• **Task description**
Please pull out every line in the records below that contains the string "sidebar", and copy each such line in full.
>>>>>
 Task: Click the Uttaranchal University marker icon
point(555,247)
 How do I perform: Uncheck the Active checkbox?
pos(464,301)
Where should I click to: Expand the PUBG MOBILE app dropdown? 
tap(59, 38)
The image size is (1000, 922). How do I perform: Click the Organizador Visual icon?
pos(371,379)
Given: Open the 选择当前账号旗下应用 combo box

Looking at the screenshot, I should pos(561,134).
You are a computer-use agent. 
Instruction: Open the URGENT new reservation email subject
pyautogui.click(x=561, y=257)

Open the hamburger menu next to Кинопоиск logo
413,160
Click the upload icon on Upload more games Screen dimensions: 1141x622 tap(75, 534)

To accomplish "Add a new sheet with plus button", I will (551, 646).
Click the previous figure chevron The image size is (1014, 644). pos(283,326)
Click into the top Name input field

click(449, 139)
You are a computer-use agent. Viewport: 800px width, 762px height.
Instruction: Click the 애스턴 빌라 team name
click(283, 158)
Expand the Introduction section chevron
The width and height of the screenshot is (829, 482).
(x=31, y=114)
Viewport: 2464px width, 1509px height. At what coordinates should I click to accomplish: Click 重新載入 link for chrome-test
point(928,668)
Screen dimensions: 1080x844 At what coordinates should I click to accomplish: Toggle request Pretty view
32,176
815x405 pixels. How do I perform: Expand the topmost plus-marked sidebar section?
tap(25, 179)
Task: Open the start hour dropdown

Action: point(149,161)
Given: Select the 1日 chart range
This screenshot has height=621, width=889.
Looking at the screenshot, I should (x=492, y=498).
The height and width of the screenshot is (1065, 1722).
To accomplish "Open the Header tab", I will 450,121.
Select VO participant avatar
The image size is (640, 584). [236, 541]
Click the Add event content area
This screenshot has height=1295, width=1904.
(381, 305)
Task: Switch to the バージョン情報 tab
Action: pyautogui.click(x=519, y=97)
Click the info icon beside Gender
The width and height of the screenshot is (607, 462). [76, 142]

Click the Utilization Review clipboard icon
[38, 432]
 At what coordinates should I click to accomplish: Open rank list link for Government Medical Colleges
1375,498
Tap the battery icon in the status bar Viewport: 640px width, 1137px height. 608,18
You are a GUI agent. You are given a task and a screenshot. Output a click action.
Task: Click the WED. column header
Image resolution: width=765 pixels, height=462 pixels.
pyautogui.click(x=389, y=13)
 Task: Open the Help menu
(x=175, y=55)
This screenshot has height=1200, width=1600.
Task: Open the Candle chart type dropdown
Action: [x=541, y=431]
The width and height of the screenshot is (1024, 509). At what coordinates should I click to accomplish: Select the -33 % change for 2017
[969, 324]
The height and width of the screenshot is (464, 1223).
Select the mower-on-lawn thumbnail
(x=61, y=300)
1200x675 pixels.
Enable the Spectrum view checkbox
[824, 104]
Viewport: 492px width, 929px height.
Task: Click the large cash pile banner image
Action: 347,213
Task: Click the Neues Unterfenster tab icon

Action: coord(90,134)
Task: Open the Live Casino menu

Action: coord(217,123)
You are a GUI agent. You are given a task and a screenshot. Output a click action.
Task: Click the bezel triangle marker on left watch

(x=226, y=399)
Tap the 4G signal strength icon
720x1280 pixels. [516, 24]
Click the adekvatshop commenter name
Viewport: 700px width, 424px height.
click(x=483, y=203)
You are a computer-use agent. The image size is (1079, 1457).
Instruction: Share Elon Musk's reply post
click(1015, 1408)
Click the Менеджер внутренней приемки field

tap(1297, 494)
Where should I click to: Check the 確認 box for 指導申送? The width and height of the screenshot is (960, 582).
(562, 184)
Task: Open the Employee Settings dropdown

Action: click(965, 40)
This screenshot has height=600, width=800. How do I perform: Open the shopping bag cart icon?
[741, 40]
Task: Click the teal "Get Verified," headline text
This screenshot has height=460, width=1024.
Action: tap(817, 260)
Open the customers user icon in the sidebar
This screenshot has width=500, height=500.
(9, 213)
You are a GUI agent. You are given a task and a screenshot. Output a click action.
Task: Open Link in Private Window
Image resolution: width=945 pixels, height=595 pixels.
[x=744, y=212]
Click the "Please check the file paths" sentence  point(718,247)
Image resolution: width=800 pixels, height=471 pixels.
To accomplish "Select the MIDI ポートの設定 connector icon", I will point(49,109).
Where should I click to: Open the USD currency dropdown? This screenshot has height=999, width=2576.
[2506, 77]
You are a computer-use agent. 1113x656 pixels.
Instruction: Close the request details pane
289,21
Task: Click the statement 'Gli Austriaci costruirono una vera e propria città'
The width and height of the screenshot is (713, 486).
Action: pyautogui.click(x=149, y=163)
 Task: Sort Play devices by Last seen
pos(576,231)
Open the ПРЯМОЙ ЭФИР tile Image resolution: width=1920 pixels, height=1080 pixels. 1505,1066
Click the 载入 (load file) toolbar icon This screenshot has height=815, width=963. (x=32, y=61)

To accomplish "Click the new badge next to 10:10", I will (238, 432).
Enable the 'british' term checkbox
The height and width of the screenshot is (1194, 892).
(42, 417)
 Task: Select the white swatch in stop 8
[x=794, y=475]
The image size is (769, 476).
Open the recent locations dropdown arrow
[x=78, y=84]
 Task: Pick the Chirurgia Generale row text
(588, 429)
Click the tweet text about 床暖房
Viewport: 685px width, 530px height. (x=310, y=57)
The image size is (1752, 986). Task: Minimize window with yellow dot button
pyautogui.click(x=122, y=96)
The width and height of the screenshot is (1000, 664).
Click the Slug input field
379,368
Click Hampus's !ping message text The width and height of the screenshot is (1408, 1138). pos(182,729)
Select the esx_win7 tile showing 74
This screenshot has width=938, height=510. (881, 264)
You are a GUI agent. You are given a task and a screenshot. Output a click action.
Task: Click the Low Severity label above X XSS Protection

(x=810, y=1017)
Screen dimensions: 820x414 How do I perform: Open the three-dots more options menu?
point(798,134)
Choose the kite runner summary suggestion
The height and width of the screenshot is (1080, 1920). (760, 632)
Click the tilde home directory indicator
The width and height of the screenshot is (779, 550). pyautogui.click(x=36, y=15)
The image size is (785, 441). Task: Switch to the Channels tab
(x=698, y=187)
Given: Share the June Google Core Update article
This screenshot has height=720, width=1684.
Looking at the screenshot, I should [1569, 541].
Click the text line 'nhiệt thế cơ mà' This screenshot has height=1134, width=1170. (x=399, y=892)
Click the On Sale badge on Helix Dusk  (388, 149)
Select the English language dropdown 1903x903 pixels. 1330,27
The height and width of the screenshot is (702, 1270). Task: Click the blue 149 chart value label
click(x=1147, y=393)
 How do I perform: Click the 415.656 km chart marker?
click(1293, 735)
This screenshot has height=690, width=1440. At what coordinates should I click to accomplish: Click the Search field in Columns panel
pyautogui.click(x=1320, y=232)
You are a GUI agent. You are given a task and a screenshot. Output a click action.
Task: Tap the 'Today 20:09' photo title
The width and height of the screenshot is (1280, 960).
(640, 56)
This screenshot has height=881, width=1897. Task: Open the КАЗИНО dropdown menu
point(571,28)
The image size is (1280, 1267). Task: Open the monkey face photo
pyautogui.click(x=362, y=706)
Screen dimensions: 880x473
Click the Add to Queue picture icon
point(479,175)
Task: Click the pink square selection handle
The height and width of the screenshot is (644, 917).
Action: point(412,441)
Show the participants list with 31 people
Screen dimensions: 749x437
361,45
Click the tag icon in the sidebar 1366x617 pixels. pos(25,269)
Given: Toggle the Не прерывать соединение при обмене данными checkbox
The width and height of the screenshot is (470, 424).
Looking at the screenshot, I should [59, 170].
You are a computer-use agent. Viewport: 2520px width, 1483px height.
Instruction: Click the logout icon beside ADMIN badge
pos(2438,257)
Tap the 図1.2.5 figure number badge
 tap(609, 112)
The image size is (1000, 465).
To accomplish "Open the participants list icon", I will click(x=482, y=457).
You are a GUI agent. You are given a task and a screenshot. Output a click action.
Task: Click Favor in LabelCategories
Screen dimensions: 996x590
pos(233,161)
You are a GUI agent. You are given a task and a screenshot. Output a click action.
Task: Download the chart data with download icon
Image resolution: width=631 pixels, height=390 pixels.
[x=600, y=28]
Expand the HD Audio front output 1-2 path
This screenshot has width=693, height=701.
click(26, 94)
<<<<<
• **Answer to this problem**
815x405 pixels. How do I perform: Expand the topmost plus-marked sidebar section?
Open the customers user icon in the sidebar
Click the tag icon in the sidebar 1366x617 pixels. pos(25,269)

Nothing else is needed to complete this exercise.